You need to think more about things? What exactly do you think more about? Answer my question at the end, what do you believe in? Do you believe in nothing? That we just appeared out of thin air? Surely you have to believe in something. Do you believe that god may or may not exist, we just don't know for sure? I still have yet to have someone answer my question on what they believe in, and tell me the main differences between being agnostic and being atheist for example. It seems to me atheists have absolutely nothing at all the think about. I would think the easy way out of explaining things is not explaining them at all, hence atheists. I don't believe in god or the bible too much though, I don't need nor care for an explanation regarding the universe or even life in general, I just have fun living it.
You know without religion there is still a universe to think about. The point of atheism is not to get out of explaining things, it's to explain them logically, using the scientific facts that we've found to this point. Science is what gave us the Big Bang theory. That is a logical beginning to the universe that makes sense to most people. That took years and years of study and research to come to. OTOH, just saying "Oh, God made the universe" takes all of 5 minutes to come up with.
All atheists don't believe the same thing, just as all religions don't. The only thing we have in common is the belief that there is no theistic god, such as the Abrahamic one. Personally I don't believe in any higher power that would be considered a god because I have no good proof of it.

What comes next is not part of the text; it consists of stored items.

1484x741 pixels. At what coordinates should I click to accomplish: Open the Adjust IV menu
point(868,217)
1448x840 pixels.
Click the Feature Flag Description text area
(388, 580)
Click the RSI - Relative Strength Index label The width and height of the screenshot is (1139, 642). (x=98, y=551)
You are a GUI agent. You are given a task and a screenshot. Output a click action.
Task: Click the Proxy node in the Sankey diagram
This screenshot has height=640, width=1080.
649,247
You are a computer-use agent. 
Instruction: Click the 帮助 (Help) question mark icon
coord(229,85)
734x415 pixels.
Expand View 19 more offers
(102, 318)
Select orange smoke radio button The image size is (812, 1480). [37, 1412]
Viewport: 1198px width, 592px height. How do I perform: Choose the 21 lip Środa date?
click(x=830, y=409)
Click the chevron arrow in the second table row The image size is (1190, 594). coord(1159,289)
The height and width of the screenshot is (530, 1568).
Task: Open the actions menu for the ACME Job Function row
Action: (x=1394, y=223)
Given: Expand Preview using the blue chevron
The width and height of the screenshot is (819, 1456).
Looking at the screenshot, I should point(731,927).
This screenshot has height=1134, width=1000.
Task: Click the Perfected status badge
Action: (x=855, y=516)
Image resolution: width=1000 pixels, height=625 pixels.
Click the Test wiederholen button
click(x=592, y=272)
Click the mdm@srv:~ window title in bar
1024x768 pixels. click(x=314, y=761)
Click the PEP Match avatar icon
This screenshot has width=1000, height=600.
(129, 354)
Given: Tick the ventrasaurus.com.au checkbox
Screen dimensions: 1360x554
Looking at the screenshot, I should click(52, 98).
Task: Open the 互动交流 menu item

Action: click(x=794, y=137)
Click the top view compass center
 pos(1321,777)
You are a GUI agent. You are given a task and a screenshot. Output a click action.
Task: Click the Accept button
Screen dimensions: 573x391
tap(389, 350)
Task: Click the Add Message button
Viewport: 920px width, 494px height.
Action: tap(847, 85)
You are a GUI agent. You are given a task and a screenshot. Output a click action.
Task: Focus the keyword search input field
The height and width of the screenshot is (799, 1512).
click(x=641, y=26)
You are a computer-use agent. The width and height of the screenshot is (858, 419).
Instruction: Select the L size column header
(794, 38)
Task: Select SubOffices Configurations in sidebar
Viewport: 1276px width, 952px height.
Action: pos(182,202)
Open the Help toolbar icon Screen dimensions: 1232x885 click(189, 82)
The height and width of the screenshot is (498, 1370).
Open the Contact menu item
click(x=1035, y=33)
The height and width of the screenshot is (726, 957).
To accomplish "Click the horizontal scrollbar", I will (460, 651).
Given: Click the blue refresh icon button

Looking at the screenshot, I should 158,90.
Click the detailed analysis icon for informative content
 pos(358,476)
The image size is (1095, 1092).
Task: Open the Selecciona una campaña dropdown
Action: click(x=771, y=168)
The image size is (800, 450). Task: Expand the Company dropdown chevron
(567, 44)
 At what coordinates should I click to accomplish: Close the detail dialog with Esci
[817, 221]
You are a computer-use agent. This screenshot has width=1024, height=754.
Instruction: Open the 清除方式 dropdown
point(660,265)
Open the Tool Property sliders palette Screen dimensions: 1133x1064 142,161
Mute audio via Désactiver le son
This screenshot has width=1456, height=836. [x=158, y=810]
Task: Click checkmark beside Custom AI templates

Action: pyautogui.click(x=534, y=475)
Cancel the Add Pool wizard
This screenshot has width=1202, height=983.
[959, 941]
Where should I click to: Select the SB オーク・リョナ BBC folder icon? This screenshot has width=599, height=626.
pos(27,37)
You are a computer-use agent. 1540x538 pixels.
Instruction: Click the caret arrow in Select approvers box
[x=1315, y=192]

The world is not nothing. The absence of a god doesn't mean there's nothing. We still have our world, planets, galaxies, the universe. I do believe that there is a chance that God exists. Anything is possible. The difference between my views and agnosticism is that I give God's existence much less chance of being right. Just as you can, I assume, admit the possibility that your god doesn't exist, I can admit that it might. A lot of Christians admit the possibility that they're wrong, but they're still Christians, not agnostics. I'm just the opposite.
And, as I said, atheism doesn't mean not explaining things, it just means explaining the same things religion does, but with real-world experience and research, not some "deus ex machina" (if you'll pardon the pun) kind of explanation that requires nothing more than a minute to learn.